Re: regex pattern for extracting URLs

Israel Ekpo <israelekpo@xxxxxxxxx> · Fri, 23 Oct 2009 13:54:34 -0400

On Fri, Oct 23, 2009 at 1:48 PM, Ashley Sheridan
<ash@xxxxxxxxxxxxxxxxxxxx>wrote:

> On Fri, 2009-10-23 at 13:45 -0400, Brad Fuller wrote:
>
> > On Fri, Oct 23, 2009 at 1:28 PM, Ashley Sheridan
> > <ash@xxxxxxxxxxxxxxxxxxxx>wrote:
> >
> > >  On Fri, 2009-10-23 at 13:23 -0400, Brad Fuller wrote:
> > >
> > > I'm looking for a regular expression to accomplish a specific task.
> > >
> > > I'm hoping someone who's really good at regex patterns can lend a quick
> hand.
> > >
> > > I need a regex pattern that will grab URLs out of HTML that have a
> > > certain link text. (i.e. the word "Continue")
> > >
> > > This is what I have so far but it does not work properly (If there are
> > > other attributes in the <a> tag it returns them as part of the URL.)
> > >
> > >
> preg_match_all('#<a[\s]+[^>]*href\s*=\s*([\"\']+)([^>]+?)(\1|>)>Continue</a>#i',
> > > $html, $matches);
> > >
> > > It needs to be able to extract the URL and disregard arbitrary
> > > attributes in the HTML tag
> > >
> > > Test it with the following examples:
> > >
> > > <a href=/path/to/url.html>Continue</a>
> > > <a href='/path/to/url.html'>Continue</a>
> > > <a href="http://example.com/path/to/url.html";
> class="link">Continue</a>
> > > <a style="font-size: 12px" href="http://example.com/path/to/url.html";
> > > onlick="someFunction('foo','bar')">Continue</a>
> > >
> > > Please reply
> > >
> > > Your help is much appreciated.
> > >
> > > Thanks in advance,
> > > Brad F.
> > >
> > >
> > >
> > >
> preg_match_all('#<a[\s]+[^>]*href\s*=\s*[\"\']+([^\"\']+?).+?>Continue</a>#i',
> > > $html, $matches);
> > >
> > > I just changed your regex a bit.
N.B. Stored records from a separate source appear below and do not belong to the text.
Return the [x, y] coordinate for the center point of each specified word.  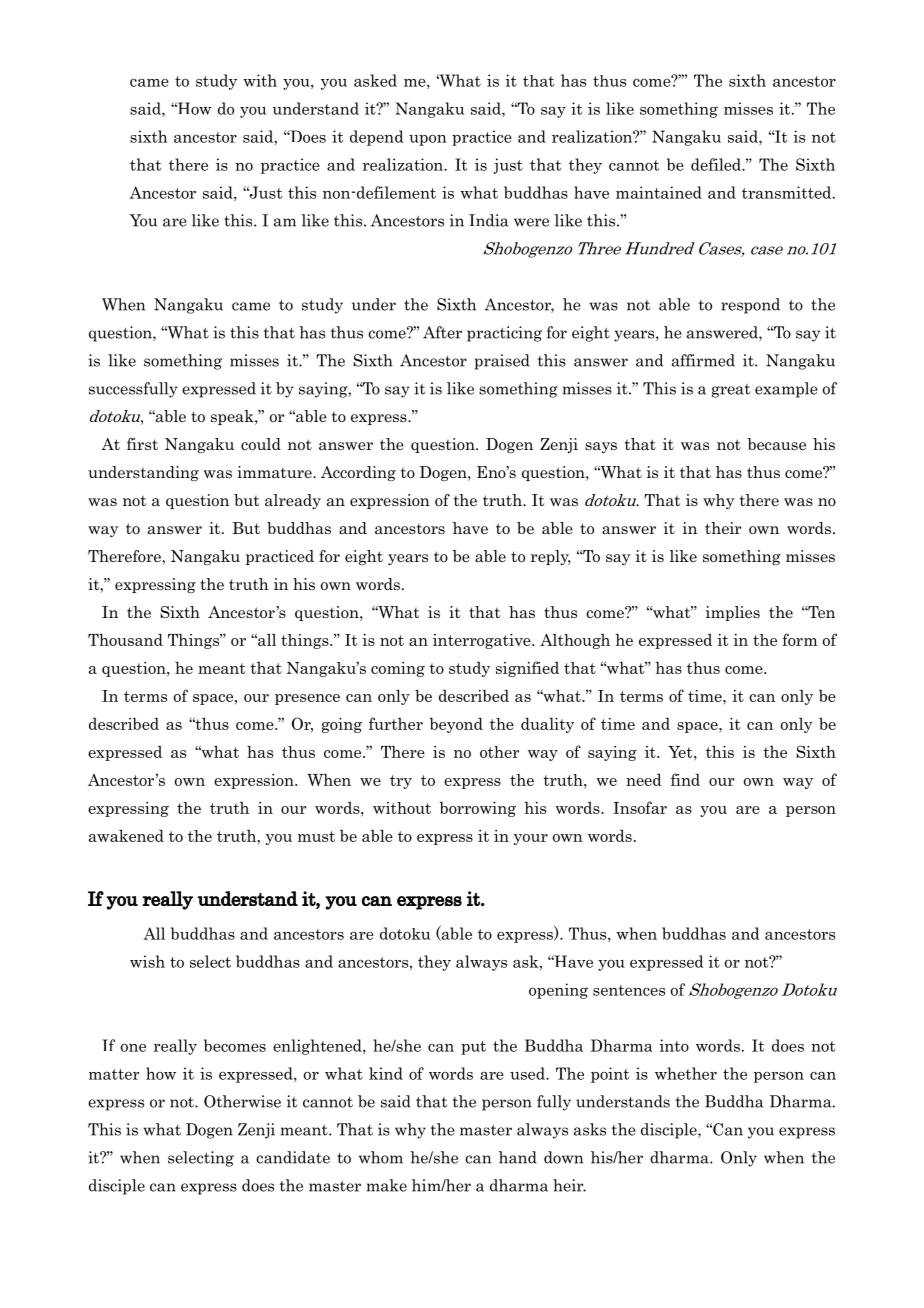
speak [233, 417]
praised [502, 362]
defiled [717, 164]
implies [733, 613]
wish [147, 961]
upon [428, 140]
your [531, 839]
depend [377, 138]
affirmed [703, 360]
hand [518, 1157]
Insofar [640, 807]
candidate [293, 1157]
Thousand [125, 639]
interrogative [483, 641]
What your regex was previously doing
> was
> > > matching everything from the first quote after the href= right up until
> the
> > > first > it found, which would usually be the one that closes the
> opening
> > > tag. You could make it a bit more intelligent if you wished with
> > > backreferencing to make sure it matches against the same type of
> quotation
> > > character it matched as the start of the href's value.
> > >
> > >   Thanks,
> > > Ash
> > > http://www.ashleysheridan.co.uk
> > >
> > >
> > >
> >
> > I appreciate the help.  However, when try this I only get the first
> > character of the URL.  Can you double check it please.
> >
> > Thanks again
>
>
> I think it's probably the first ? in ([^\"\']+?)
>
> Remove that and it should do the trick
>
> Thanks,
> Ash
> http://www.ashleysheridan.co.uk
>
>
>
Hi Brad,

I agree with Jim.

Take a look at this. It might help.

<?php

$xml_string = <<<TEXT_BOUNDARY
<html>
    <head>
        <title></title>
    </head>
    <body>
        <div>
            <a href="http://example.com/path/to/urlA.html";>Continue</a>
            <a href="http://example.com/path/to/url2.html";>Brad Fuller</a>
            <a href="http://example.com/path/to/urlB.html";>Continue</a>
            <a href="http://example.com/path/to/url4.html";>PHP.net</a>
            <a href="http://example.com/path/to/urlC.html";
class="link">Continue</a>
            <a style="font-size: 12px" href="
http://example.com/path/to/urlD.html";
onclick="someFunction('foo','bar')">Continue</a>
        </div>
    </body>
</html>
TEXT_BOUNDARY;

$xml = simplexml_load_string($xml_string);

$continue_hrefs = $xml->xpath("//a[text() = 'Continue']/@href");

print_r($continue_hrefs);

?>

-- 
"Good Enough" is not good enough.
To give anything less than your best is to sacrifice the gift.
Quality First. Measure Twice. Cut Once.